--- Dataset excerpts ---
__________
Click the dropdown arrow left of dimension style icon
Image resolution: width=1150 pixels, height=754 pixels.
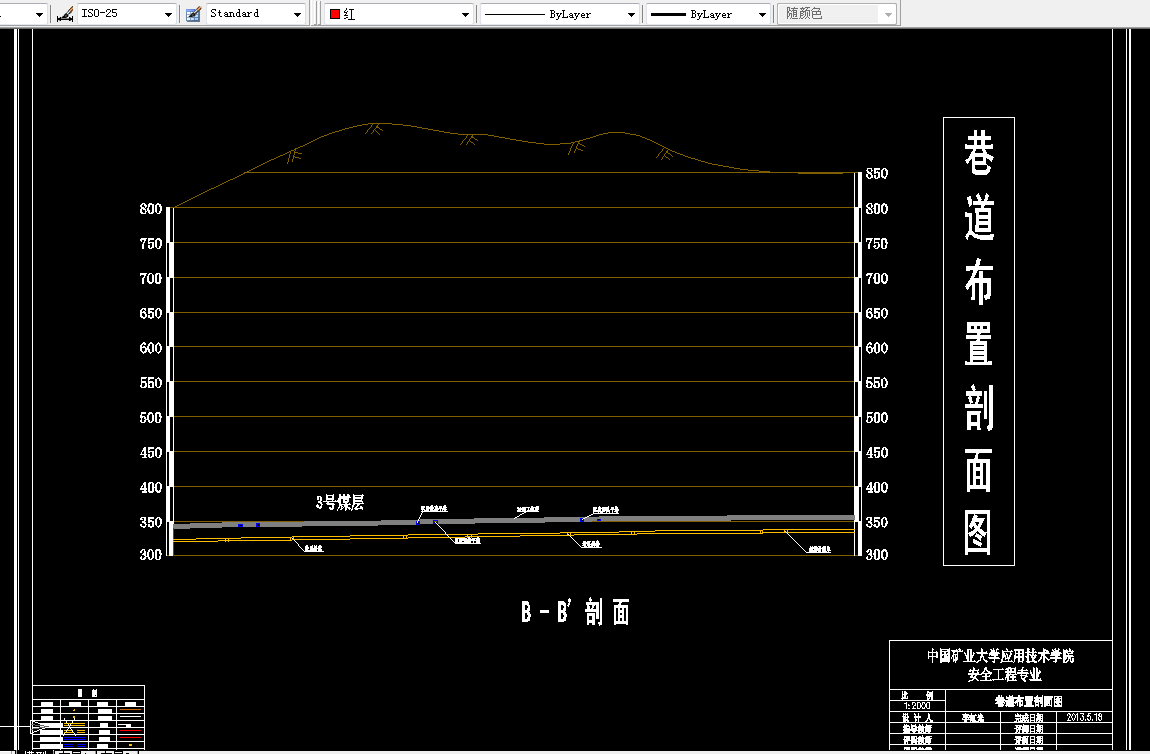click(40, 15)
__________
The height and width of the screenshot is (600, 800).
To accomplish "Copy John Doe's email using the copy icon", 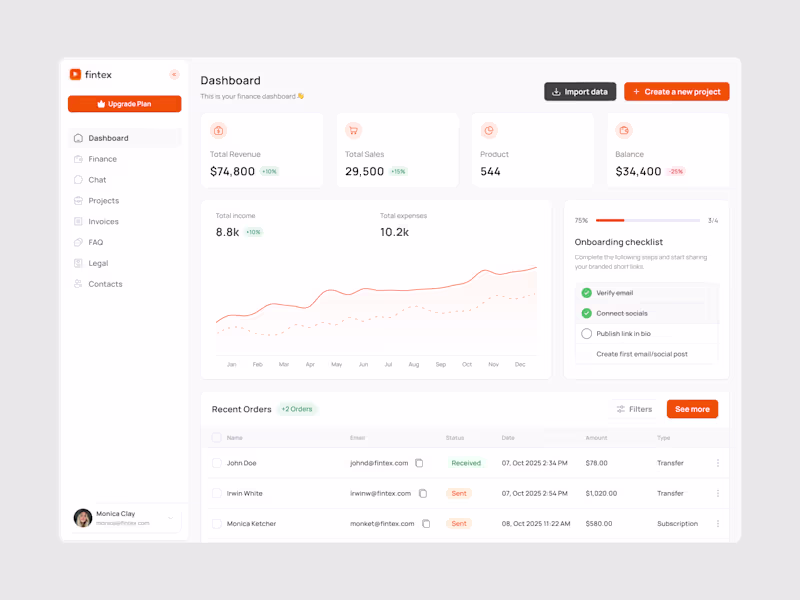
__________
--- Written exercise ---
Give everything from the line containing "The height and" down to the line containing "John Doe's email", both lines included, as a JSON list of strings with one string per line. Omit the pictures.

--- Reply ---
[
  "The height and width of the screenshot is (600, 800).",
  "To accomplish \"Copy John Doe's email using the copy icon\", "
]